I’m can’t include a screenshot of the report, but let me describe it for you:
It was a simple design – a single sheet (not even a dashboard!) with a straightforward layout. But… it was a great big crosstab!
(Me when I see great big crosstabs…)
That could be part of the problem as big crosstabs are not the most efficient viz type to render. However, I noticed that the main delay when opening the workbook was with “executing query” and not “computing layout” so this probably wasn’t the main issue we needed to fix.
Note: I’ve created a mock-up of the data, anonymised to avoid any embarrassment for the client. All the screenshots you will see from here on in reflect the original situation but are totally synthetic.
The analytics layer is concerned with the complexity of calculations and how you combine and manipulate the data (e.g. blending). Surprisingly this was extremely straightforward for the report:
The next layer down is concerned with the data sources and data connections – how you are retrieving the data from the original location. When I opened up the very simple data source I saw this:
OK – that explain why there were no calculations in the data source and why it was so simple. All the logic is wrapped up in a custom SQL query. It’s also a bit of a red flag… a live connection using custom SQL isn’t a recommended design pattern. Let’s take a look inside and see what we’re dealing with.
Oh my! I think we have found the problem.

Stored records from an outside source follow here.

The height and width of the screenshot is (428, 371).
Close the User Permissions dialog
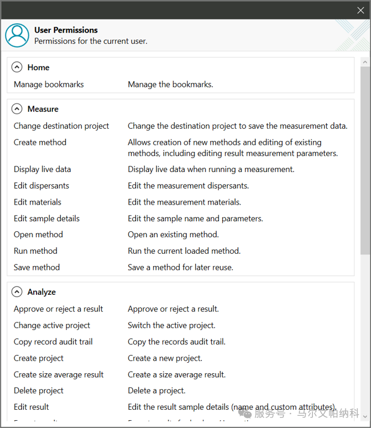(360, 10)
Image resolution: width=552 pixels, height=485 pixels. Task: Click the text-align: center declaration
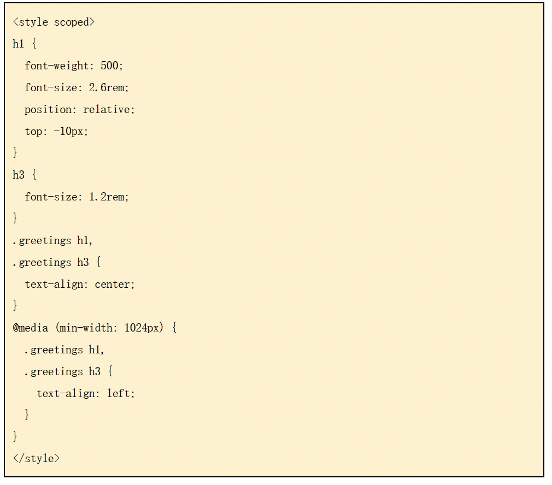click(x=80, y=285)
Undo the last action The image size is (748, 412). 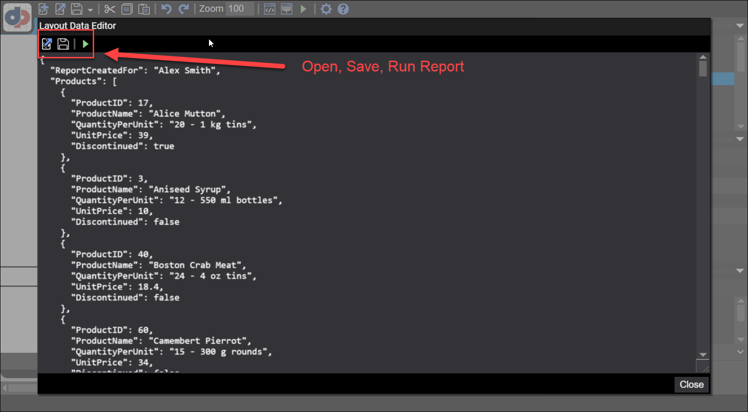pos(166,9)
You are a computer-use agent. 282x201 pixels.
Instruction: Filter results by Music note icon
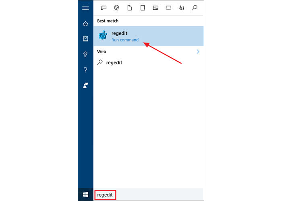click(x=182, y=8)
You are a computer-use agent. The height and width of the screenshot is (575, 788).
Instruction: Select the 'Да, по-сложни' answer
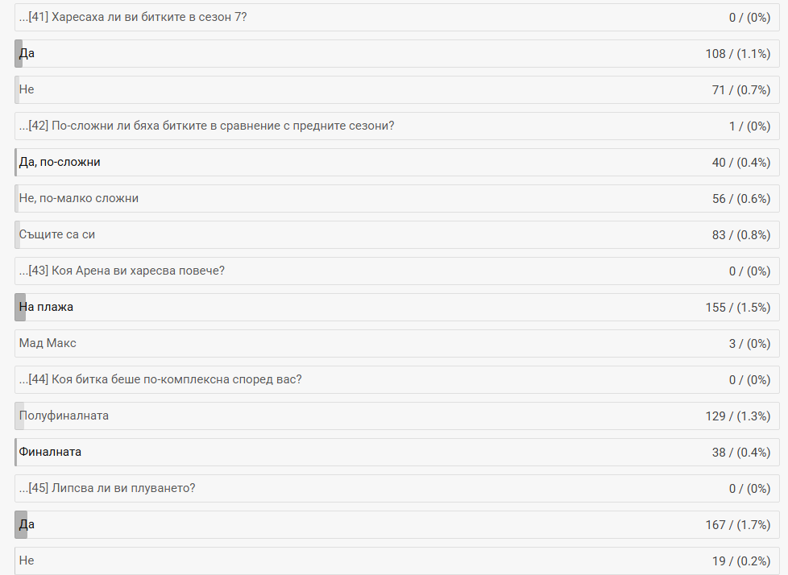60,162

The customer’s database development team had provided the Tableau analyst with several SQL statements like this from their existing reporting solution. It’s not optimal SQL and I’m sure it could be improved if we tried, but the analyst (like many Tableau users) didn’t have the time or the SQL knowledge to do this so simply cut&paste the query into a custom SQL connection. The result? The whole query needed to run before we could then sub-select off the interim result set and the experience was very slow.
What to do? Well, we could follow basic best practice and make this an extract instead of a live connection so we only run the slow query once – after that everything points to the extract. But the customer wanted to maintain up-to-date views of their data so a live connection was preferable. Even more so once we determined that the extract would require frequent intra-day refreshes and was potentially very large.
So, working with the analyst we managed to reverse engineer the relationship between the tables as this:
We then captured the logic for the CATEGORY and the MEASURE fields into a couple of Tableau calculated fields:
And the result? We reduced the time taken to render the dashboard from ~5 mins
to < 10 secs! A 30x improvement which the customer was absolutely delighted with. They are now going to take the learnings from this exercise and apply them to their other workbooks.
The moral of the story? It reinforces that custom SQL can be a serious impediment to performance and should be used with caution. Leveraging the native capabilities of Tableau allows us to generate much more efficient queries which is good for response times and also good for the query load on the DBMS. If you must use custom SQL, try to wrap it in a view in the DBMS if you can or pull it into an extract as a last resort.